INPUT MATERIAL:

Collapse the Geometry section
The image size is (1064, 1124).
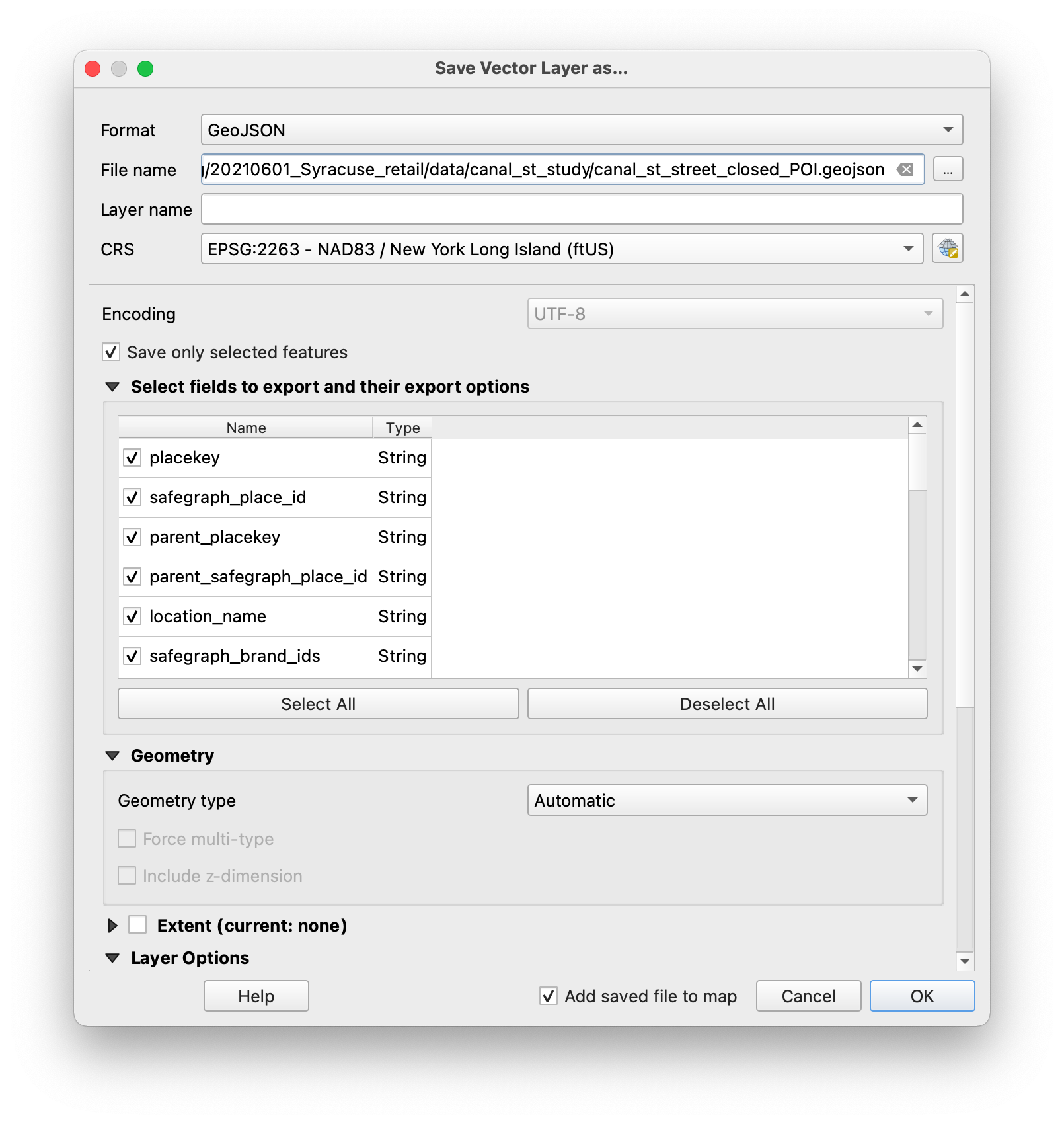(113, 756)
* * *
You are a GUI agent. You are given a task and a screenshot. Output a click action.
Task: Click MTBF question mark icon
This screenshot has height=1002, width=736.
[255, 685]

WRITTEN EXERCISE:
Please show every line from the records above that contains the string "screenshot", copied in full. Only matches with the same letter case count.

RESULT OF THE EXERCISE:
You are a GUI agent. You are given a task and a screenshot. Output a click action.
This screenshot has height=1002, width=736.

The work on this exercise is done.